For employees hired after 28 December 1992 the system applicable is the 789 Act of 2002: in this regime, the severance payment formula depends on the employee’s salary amount. For employees that earn less than ten (10) times the minimum wage, the severance payment corresponds to 30 days of salary for the first year of service and 20 days for each subsequent year of service or pro rata. For employees that earn ten (10) times the minimum wage or more, severance payments correspond to 20 days of salary for the first year of service and 15 days for each subsequent year of service or pro rata.
The reference to calculate the severance payment must take into account the last fixed salary. In case of variable salary, the reference would be the average of the salaries earned in the last twelve months. Colombian legislation provides a fixed system of calculation for the severance payment. Nonetheless, employees can claim moral damages in addition to the severance payment provided by law.
Is a Separation Agreement required or considered best practice?
Colombian labour law does not require a separation agreement to terminate a contract. Nevertheless, it allows its application. These kinds of agreements are not only widespread in the labour market, but are generally recommended to terminate the contract of high executives and employees under special protection.
Separation agreements are binding for the parties in those rights which are not considered as “true and certain” as these rights are neither renounceable nor negotiable by the employee. For example, an employer can negotiate, in a separation agreement, the damages caused from a late payment of salaries and/or social benefits to his employees, but cannot sign a separation agreement to renounce his obligations with regards to the mandatory contributions he must pay, for an employee, to the social security system.
What are the standard provisions of a Separation Agreement?
The standard provisions are: (a) A clause where the employee grants general release to the employer, his subsidiaries and/or headquarters from any claim that might arise from the employment contract with the company and specifically the situation in discussion; (b) In order for the agreement to have a res judicata effect, mutual concessions must be made between the parties, which normally means a clause acknowledging an amount of money to be recognised to the employee, its form of payment and instalments (if applicable).
Does the age of the employee make a difference?
Are there additional provisions to consider?
If the intention, through the Separation Agreement, is for such document to have a res judicata effect, the agreement must be made by a “transacción” contract or a “conciliación” contract; both require mutual concessions by the parties.
In the case of the “transacción” contract, the subscription is made only by the parties. On the other hand, the “conciliación” contract requires, for its validity, to be approved and signed, in addition, by the labour judge or the labour inspectorate.
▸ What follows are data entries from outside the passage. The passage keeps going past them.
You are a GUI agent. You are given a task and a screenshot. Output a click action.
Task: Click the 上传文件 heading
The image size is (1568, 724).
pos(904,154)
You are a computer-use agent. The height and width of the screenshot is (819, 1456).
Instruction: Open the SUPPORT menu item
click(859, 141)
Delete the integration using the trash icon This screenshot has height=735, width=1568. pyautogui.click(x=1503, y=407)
Remedies for Employee Seeking to Challenge Wrongful Termination
Wrongful termination claims are analysed by the judge as the competent authority. Wrongful termination based on a legal ground (i.e. alleging the absence of a cause for the termination) leads to the recognition of the severance payment the employee would be entitled to if his contract would be terminated without a cause.
Wrongful termination based on the breach of a fundamental right (i.e. discrimination grounds and/or harassment) might lead to the reinstatement of the employee in the position he was in before being dismissed, or an equivalent one, plus the payment of the salaries and benefits for the period he remained dismissed, because of the employer’s wrongful termination.
Colombian labour law does not include any special provisions or protections for whistleblowers. However, employees who served as witnesses in a claim of harassment cannot be dismissed without a fair cause in the following six months after the formal complaint, as long as the claimant is effectively considered a victim of harassment.